Binary arithmetic error problem

We know that when dealing with some floating-point numbers, the operation produces an error, resulting in a similar infinite loop.

Example:

　　

    @Test    publicvoid  Demo () {        double a1=2.0;         double a2=1.1;        SYSTEM.OUT.PRINTLN (A2-a1); // -0.8999999999999999    }

The reason for this is that the binary 01 code used by the computer does not accurately represent some decimal data with decimals.

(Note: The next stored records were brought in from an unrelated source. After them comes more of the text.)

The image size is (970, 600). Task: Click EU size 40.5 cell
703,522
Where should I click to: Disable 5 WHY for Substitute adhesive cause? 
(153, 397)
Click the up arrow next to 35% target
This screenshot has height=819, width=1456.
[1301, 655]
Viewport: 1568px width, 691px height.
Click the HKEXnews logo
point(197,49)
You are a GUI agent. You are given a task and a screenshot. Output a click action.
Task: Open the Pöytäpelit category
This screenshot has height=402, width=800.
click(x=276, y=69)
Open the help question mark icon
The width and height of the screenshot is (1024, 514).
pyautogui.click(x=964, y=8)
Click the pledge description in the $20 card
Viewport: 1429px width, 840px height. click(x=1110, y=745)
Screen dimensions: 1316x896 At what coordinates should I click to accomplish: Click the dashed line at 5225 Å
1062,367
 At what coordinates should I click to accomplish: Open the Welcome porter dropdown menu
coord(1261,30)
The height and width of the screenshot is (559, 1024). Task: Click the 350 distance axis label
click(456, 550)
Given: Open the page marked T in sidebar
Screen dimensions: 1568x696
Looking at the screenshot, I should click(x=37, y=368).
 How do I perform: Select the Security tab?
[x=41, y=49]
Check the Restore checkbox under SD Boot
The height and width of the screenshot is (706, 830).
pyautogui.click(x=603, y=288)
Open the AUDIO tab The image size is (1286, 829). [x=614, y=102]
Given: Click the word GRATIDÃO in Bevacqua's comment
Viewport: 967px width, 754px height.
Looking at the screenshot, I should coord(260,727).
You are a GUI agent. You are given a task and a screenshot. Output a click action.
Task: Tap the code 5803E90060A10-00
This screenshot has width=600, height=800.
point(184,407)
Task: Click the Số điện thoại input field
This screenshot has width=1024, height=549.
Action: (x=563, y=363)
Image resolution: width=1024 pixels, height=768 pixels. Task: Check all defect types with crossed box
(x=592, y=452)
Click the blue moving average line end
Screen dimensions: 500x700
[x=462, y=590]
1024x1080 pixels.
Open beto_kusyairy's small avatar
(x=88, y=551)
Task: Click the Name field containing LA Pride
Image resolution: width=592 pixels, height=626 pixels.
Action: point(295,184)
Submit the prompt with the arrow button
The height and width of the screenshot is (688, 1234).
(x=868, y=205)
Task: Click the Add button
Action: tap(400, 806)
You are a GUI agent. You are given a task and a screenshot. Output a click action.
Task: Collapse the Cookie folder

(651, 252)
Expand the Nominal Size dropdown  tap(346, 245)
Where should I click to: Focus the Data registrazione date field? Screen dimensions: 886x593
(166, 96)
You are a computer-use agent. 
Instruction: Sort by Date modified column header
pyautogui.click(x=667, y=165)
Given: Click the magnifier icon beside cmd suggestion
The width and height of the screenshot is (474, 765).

Let's analyze the following:
We know that converting a decimal value to a binary value requires the following calculation method:
1. Integer part: Divide the integer by 2 consecutively, take the remainder, and then divide the quotient by 2 until the quotient equals 0. The resulting remainder is then arranged in reverse order. For short, "In addition to 2 of the remainder method."
2. Fractional part: Decimal decimal number converted to binary decimal, using "Multiply 2 rounding, ordered" method. Use 2 times the decimal decimal, the resulting integer part is taken out, then 2 times the remainder of the fractional part, and then the integer portion of the product is taken out, so that until the fractional part of the product is divided into 0 or to achieve the required precision. The integer part is then sorted in order, that is, the integer part is taken as the high position of the binary decimal, and the integer part is taken as the low-effective bit. The abbreviation "Multiply 2 Take the whole method".
3. Decimal numbers with decimals are converted to binary, integers, fractional parts are converted, and then added.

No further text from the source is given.